(TASK MATERIAL begins)

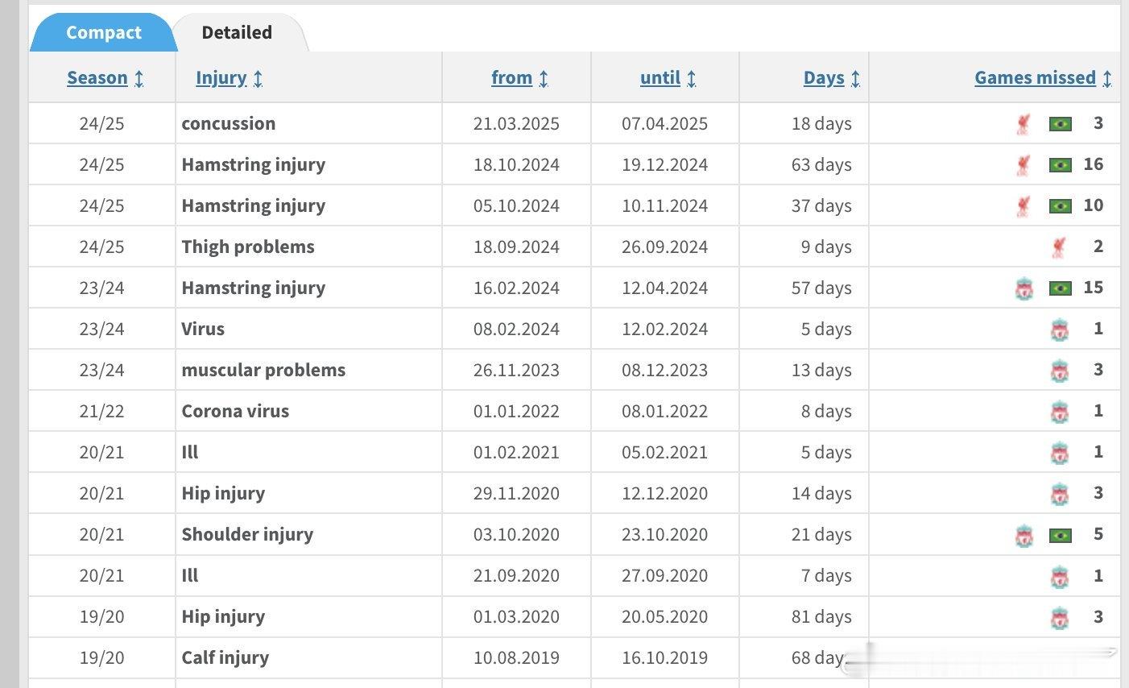The width and height of the screenshot is (1129, 688).
Task: Click the Liverpool crest in the concussion row
Action: (1023, 124)
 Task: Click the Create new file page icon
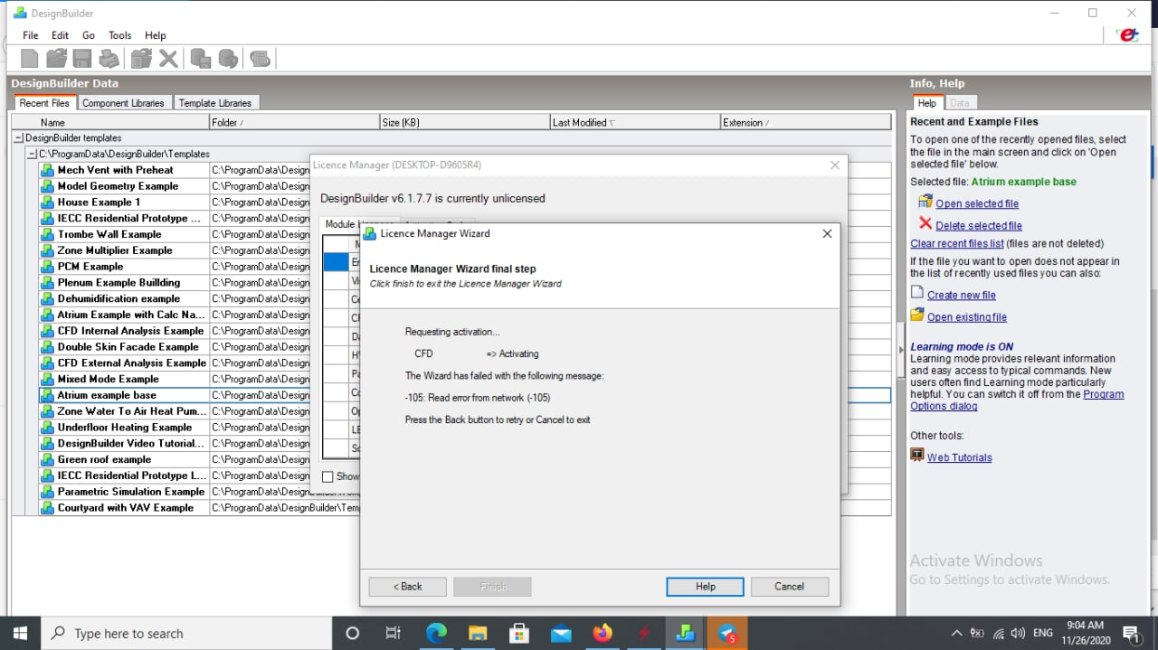917,294
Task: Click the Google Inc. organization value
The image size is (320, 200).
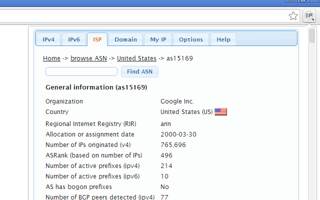Action: click(x=177, y=102)
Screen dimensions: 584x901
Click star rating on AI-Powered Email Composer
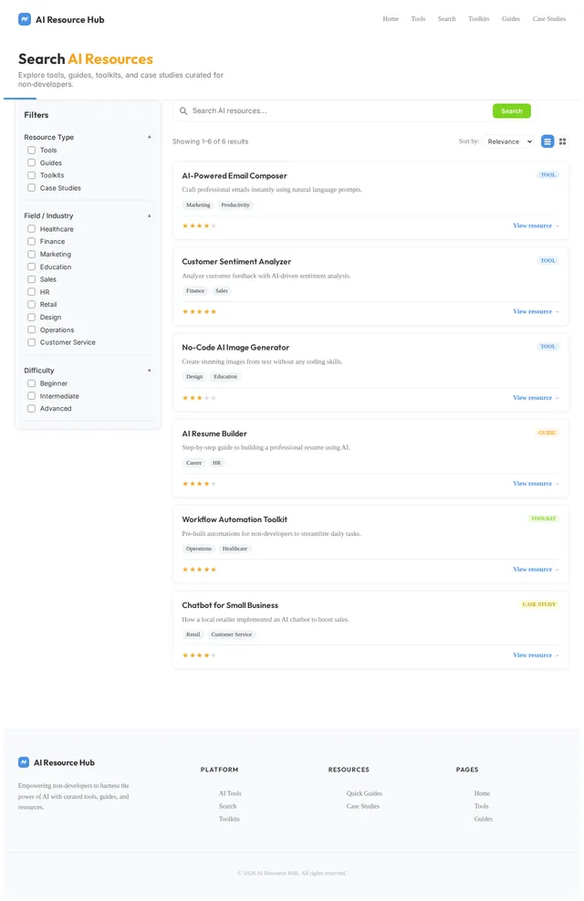point(199,225)
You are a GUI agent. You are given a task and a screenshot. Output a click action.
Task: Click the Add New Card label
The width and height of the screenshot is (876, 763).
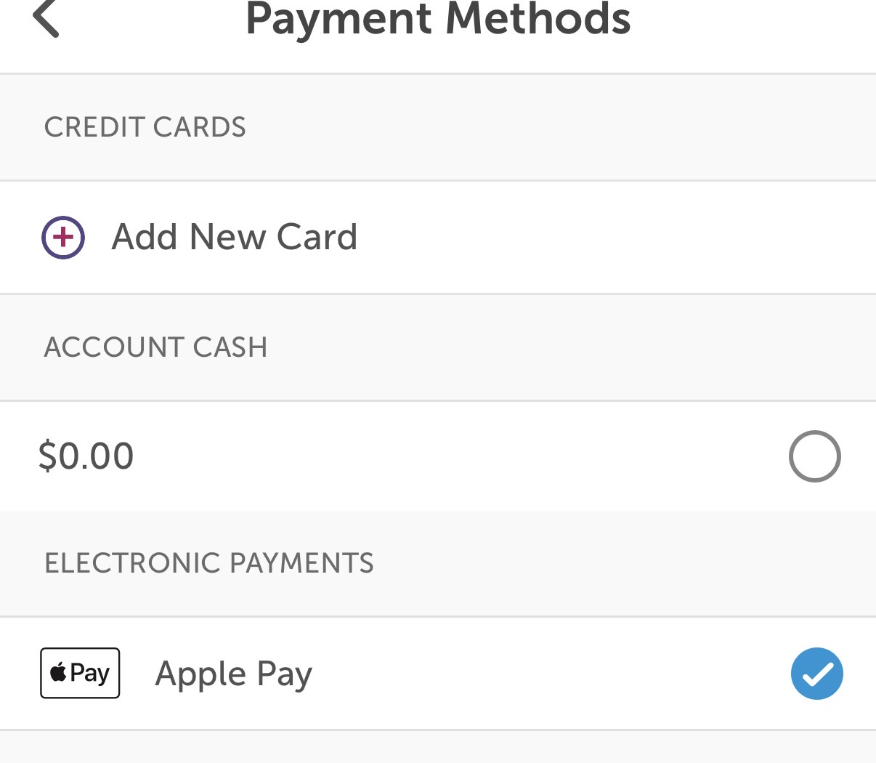coord(234,237)
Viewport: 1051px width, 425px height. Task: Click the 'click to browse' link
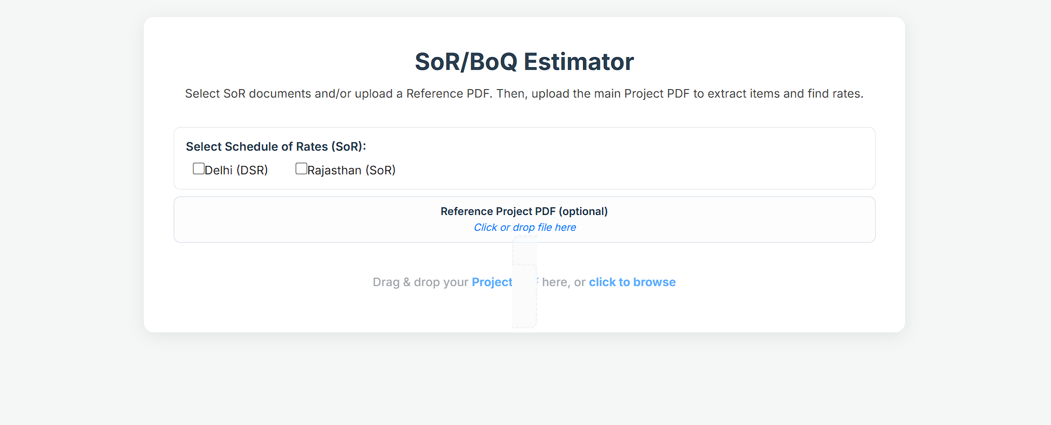click(x=632, y=282)
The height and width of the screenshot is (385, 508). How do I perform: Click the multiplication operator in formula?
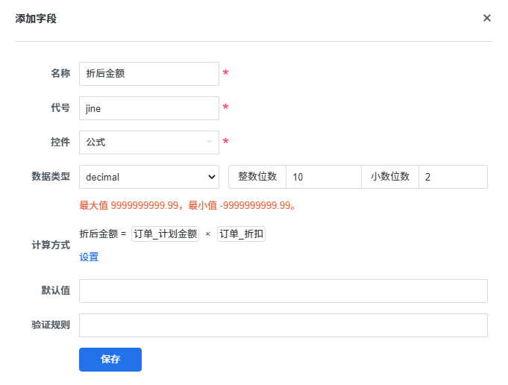point(208,234)
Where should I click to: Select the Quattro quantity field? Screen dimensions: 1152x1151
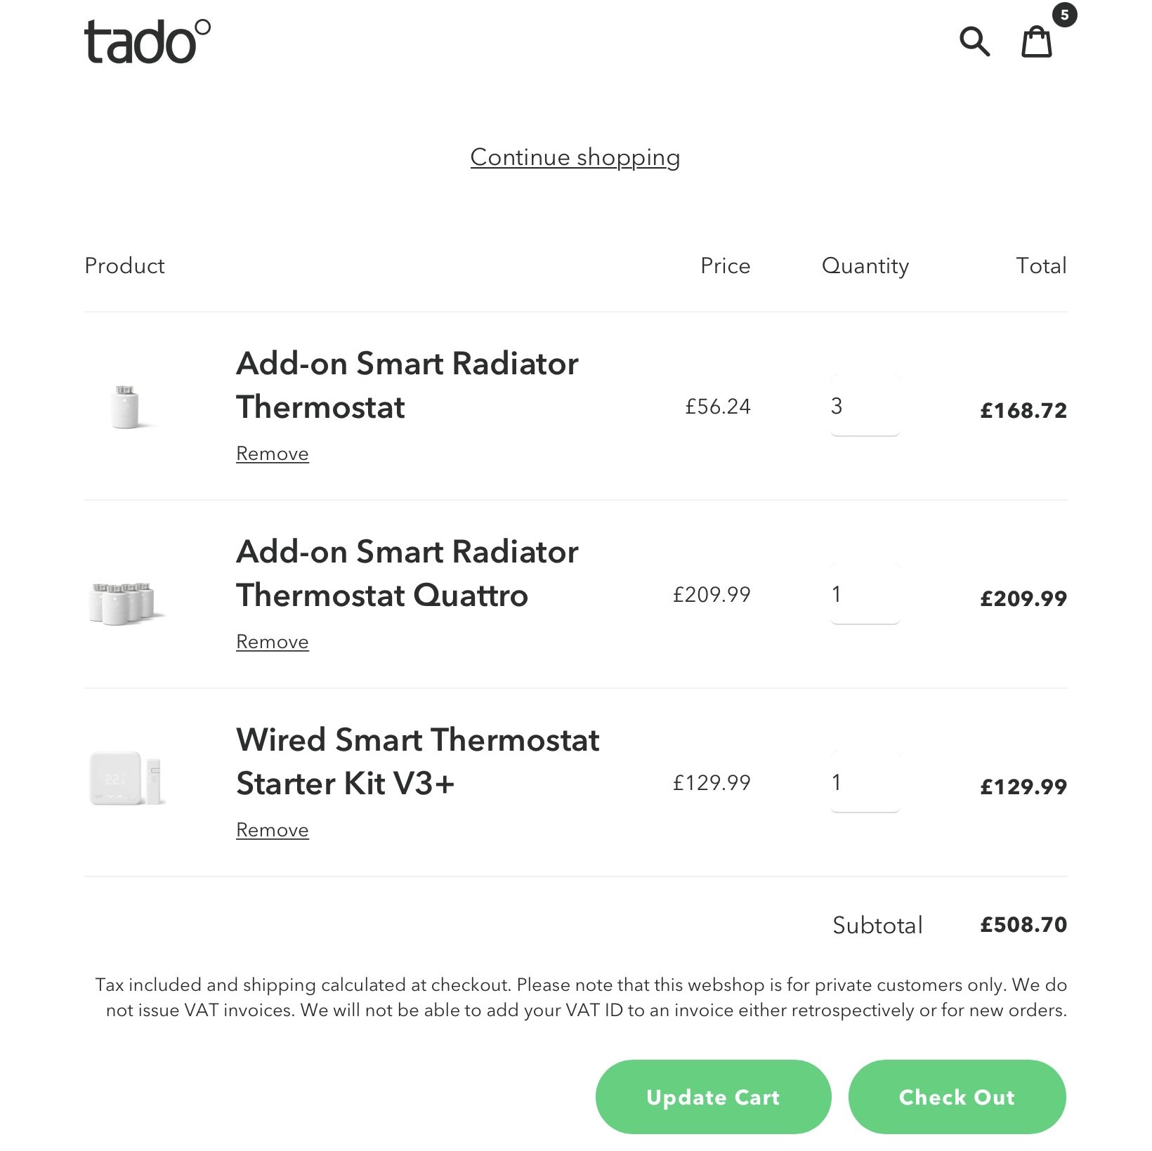tap(865, 594)
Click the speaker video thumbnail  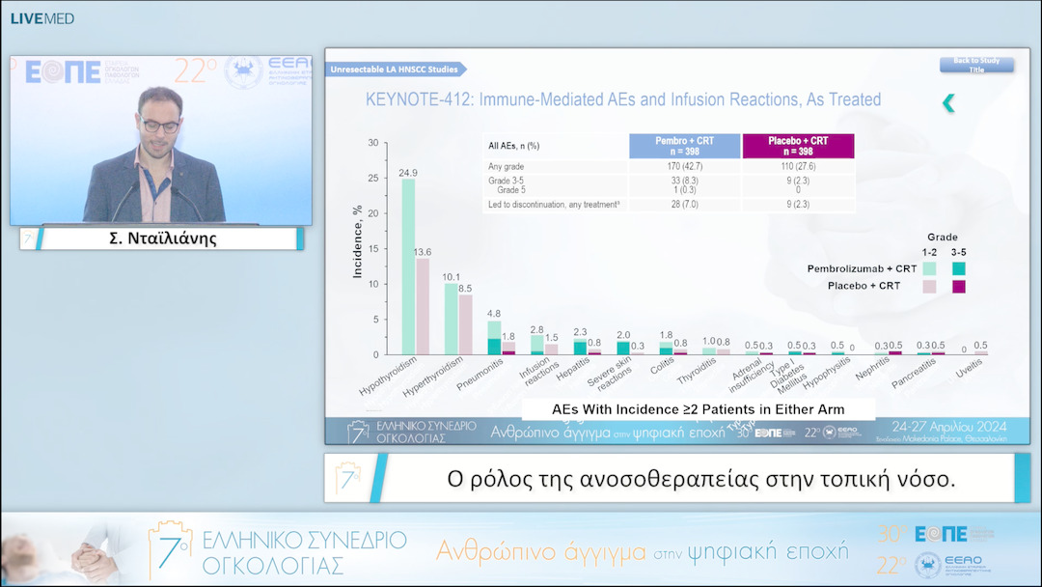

(TASK MATERIAL ends)

## EXERCISE GOAL
Only the lines from the one containing "Task: Click the Add New Card label" through the last line of the material should be returned, exactly and without pictures.

## EXERCISE RESPONSE
Task: Click the Add New Card label
The width and height of the screenshot is (876, 763).
coord(234,237)
Viewport: 1051px width, 425px height. Task: Click the 'click to browse' link
click(x=632, y=282)
The height and width of the screenshot is (385, 508). How do I perform: Click the multiplication operator in formula?
point(208,234)
Where should I click to: Select the Quattro quantity field? Screen dimensions: 1152x1151
tap(865, 594)
Click the speaker video thumbnail  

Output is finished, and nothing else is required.